Si cumplen con su deber, la Corte podría salir fortalecida como nunca. Sería un tribunal con doble legitimidad: de origen y de ejercicio. Pero si ceden a presiones o se convierten en un engranaje del poder, estaremos frente a la pérdida de la justicia constitucional y, con ello, frente al debilitamiento de toda la estructura democrática.
El verdadero punto de inflexión está en que la Constitución no se defiende sola. Son los jueces quienes deben darle vida con sus resoluciones. Y la independencia no se proclama, se ejerce día a día, incluso a costa de incomodidades y enfrentamientos con los otros poderes.
La responsabilidad no recae solo en los nuevos ministros. También corresponde a la sociedad, a los académicos, a los medios de comunicación y a los propios operadores jurídicos vigilar con rigor el desempeño del pleno. La elección popular no es un cheque en blanco. Lo que dará sentido a esta transformación será la forma en que se honre la Constitución y se protejan los derechos de los mexicanos.
Un tribunal supremo sometido es un país más vulnerable. En cambio, una Corte firme puede ser garantía de estabilidad, de paz social y de respeto a las minorías. Por ello, el debate sobre la justicia constitucional no puede quedar atrapado en círculos de especialistas: debe importar a cada ciudadano, porque de su fortaleza dependen libertades tan básicas como expresar una opinión, acceder a la información pública o exigir rendición de cuentas.
Lo que está por ocurrir no es un ajuste burocrático ni una simple transición institucional. Es una encrucijada histórica. México podría ganar un tribunal renovado, con la legitimidad de las urnas y la independencia de los jueces que deciden con base en derecho. Pero también podría perder la imparcialidad judicial que tanto ha costado construir.
El desenlace dependerá de cómo actúe esta nueva integración. Cada resolución, cada mayoría y cada voto particular irá escribiendo la historia. Y será esa historia la que juzgue si la elección popular significó un salto democrático o un retroceso hacia la captura política de la justicia.

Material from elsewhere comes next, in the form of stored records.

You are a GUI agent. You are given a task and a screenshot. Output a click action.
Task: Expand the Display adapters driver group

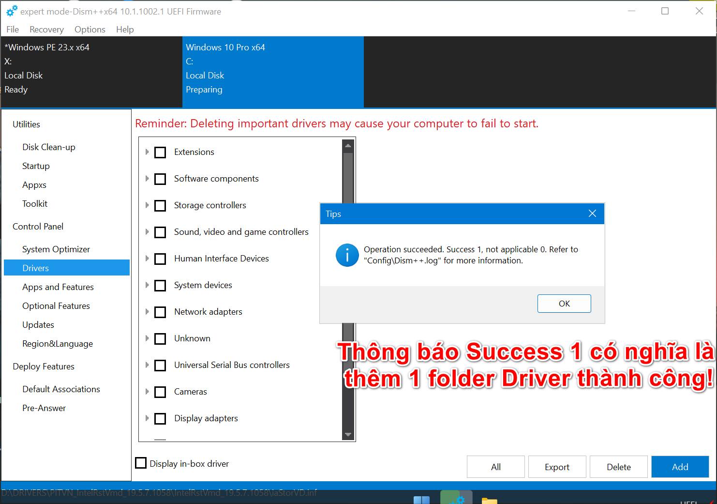coord(147,418)
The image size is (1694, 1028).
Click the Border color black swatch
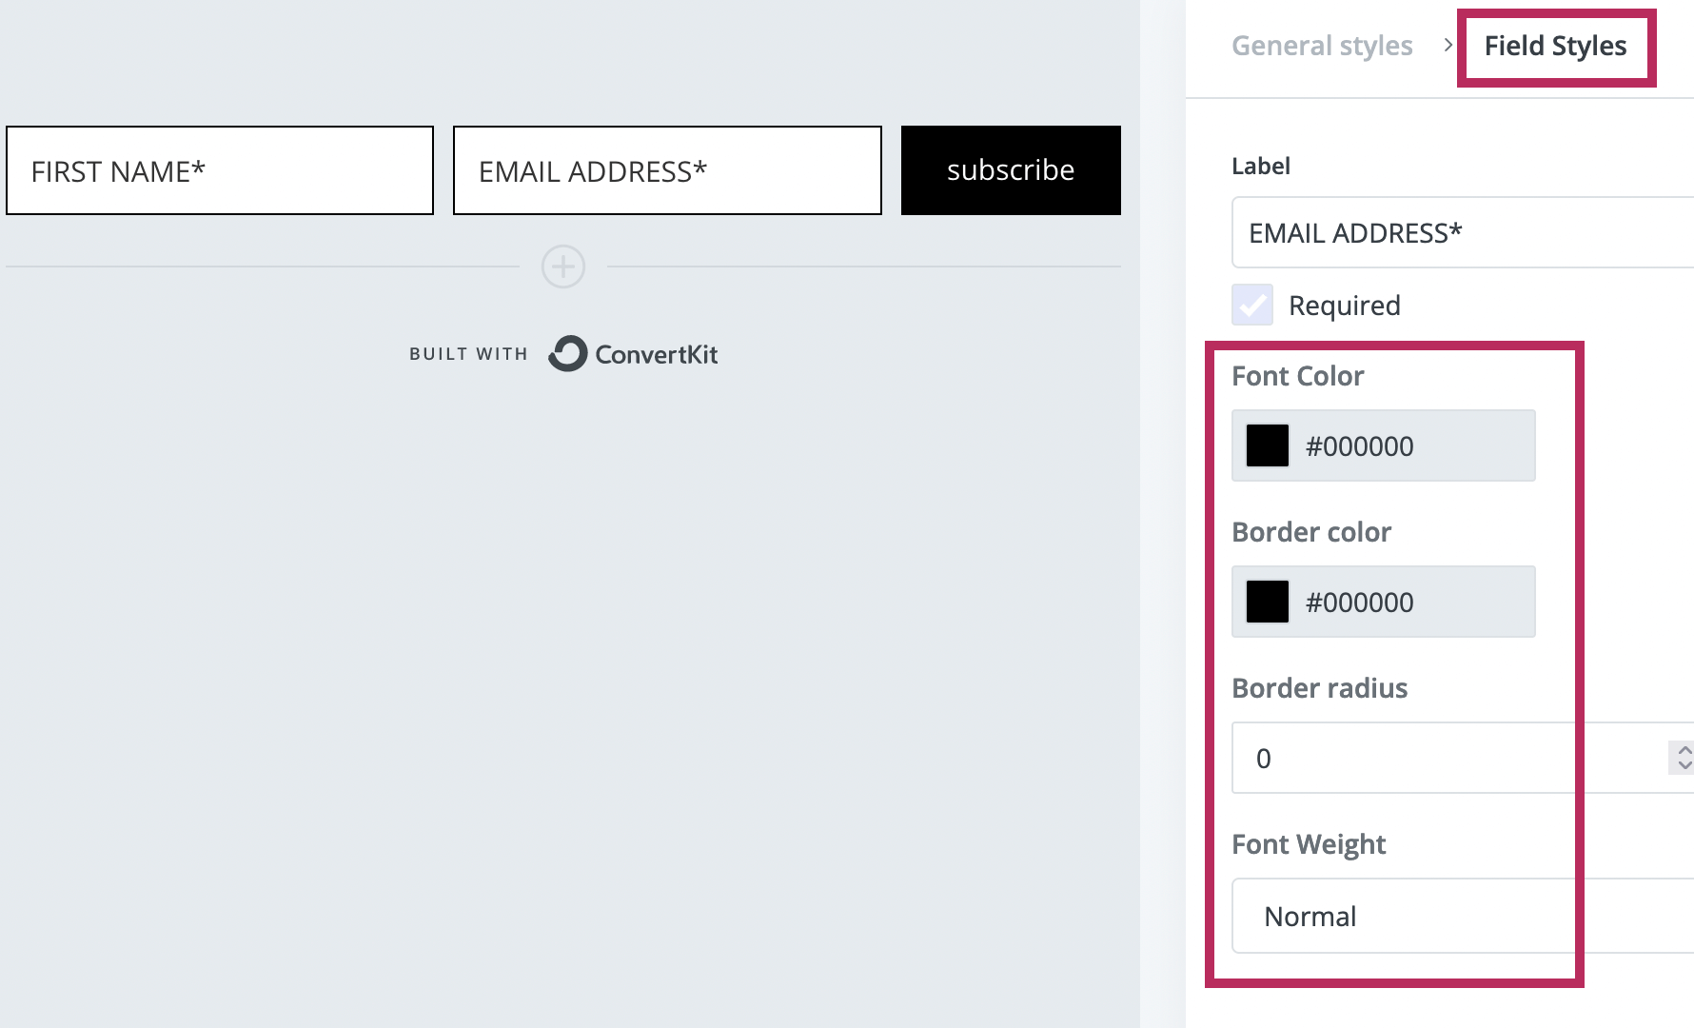[x=1268, y=602]
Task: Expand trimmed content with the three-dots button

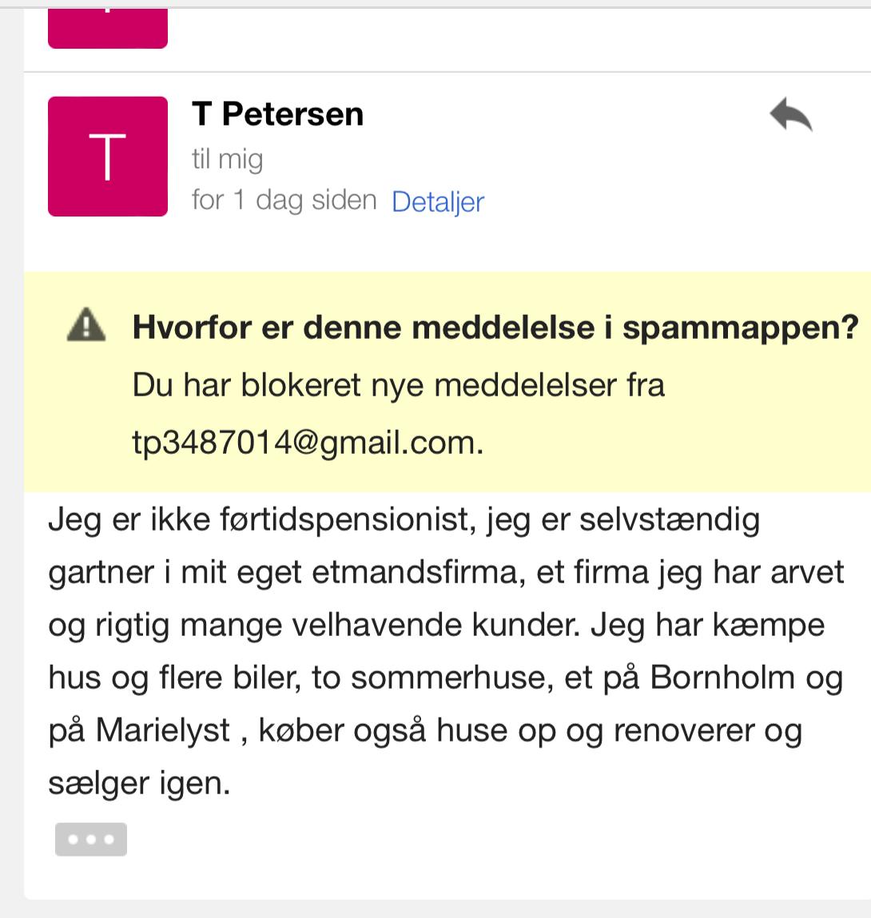Action: point(91,840)
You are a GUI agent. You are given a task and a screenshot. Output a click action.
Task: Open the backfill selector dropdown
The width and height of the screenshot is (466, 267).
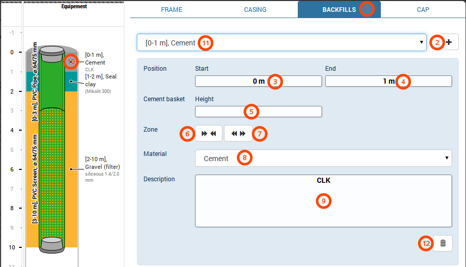click(x=281, y=43)
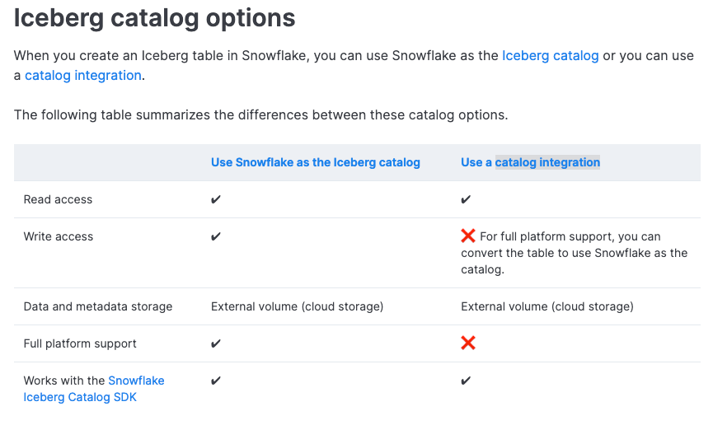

En cualquier caso, lo que sí es seguro es que la Corte no volverá a ser la misma. El 1 de septiembre se abre una etapa en la que la justicia constitucional estará en la mira de todos. De su fortaleza dependerá que México siga siendo una república de contrapesos o se convierta en un país donde la Constitución se interprete al vaivén de las coyunturas políticas.
La advertencia está hecha: la legitimidad no se hereda ni se decreta. Se construye en los hechos, se gana en cada fallo y se pierde en cada claudicación.